Friday 24 November 2017

'Innocent and unlucky' driver's truck liable to forfeiture to the Revenue Commissioners after 7m cigarettes seized

Judge's gavel.
Judge's gavel.

Saurya Cherfi

An “unlucky and innocent” truck driver, who collected a container of more than 7 million illegal cigarettes without having knowledge of its content, has been told by a judge that his articulated truck was liable to forfeiture to the Revenue Commissioners.

Circuit Court President Mr Justice Raymond Groarke said he understood that truck driver Robert Hughes had no ability to open the seal of the container, but the Revenue Commissioners was entitled under the finance laws to forfeiture of his truck, as it was used to convey prohibited goods.

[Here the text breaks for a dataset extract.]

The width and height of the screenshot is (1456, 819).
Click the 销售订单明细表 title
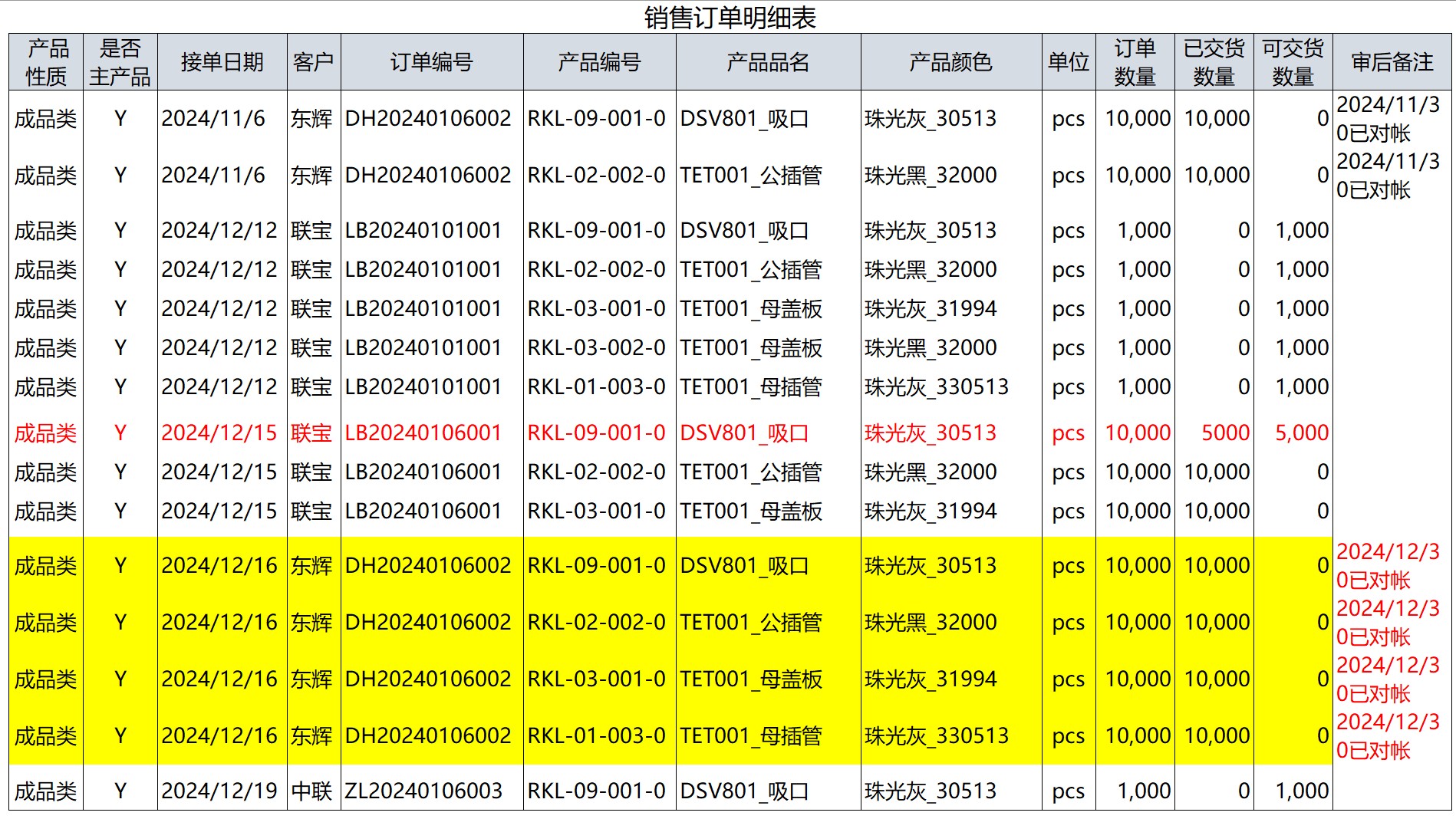(x=730, y=17)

Judge Groarke heard in the Circuit Civil Court that in July 2012, customs officers at Dublin Port kept a close eye on a refrigerated container, which had been on board the ‘Mazarine’ ship, after the consignment had been earlier routinely scanned.

Retired Revenue Commissioners and Customs and Excise officer Bernard Brien told the court that when he and some colleagues decided to inspect the container, they found numerous boxes with cartons of cigarettes.

Brien told barrister Conor Bourke, for the Revenue, that they resealed the container which was a few hours later collected by Hughes.  The truck had been about to leave when it was stopped by the officers.

The court heard Hughes agreed to drive the truck to a customs depot where officers opened the seal again.  A full search of the container revealed 7,128,000 illegal cigarettes, which were seized.

Hughes had been interviewed and his truck, valued at the time at €12,000, had also been seized.

Judge Groarke was told that Hughes had claimed he had been offered a job to collect the container and had no knowledge of the illegal cigarettes.  He had not been prosecuted following an investigation.

Mr Bourke said the Revenue then issued a notice of seizure of the truck, which Mr Hughes had challenged.  The truck driver claimed only his truck had been seized and not, for instance, the ship.

The Revenue then issued court proceedings, as required by the law, against truck owner KVR Transport Ltd and driver Hughes, both of Oberstown, Lusk, Co Dublin.

Hughes claimed he had been an unlucky middle party caught up in the incident. The court heard he had no entitlement to open the seal.

Judge Groarke ordered the forfeiture of the truck, which will be sold by Revenue, and made no order regarding legal costs.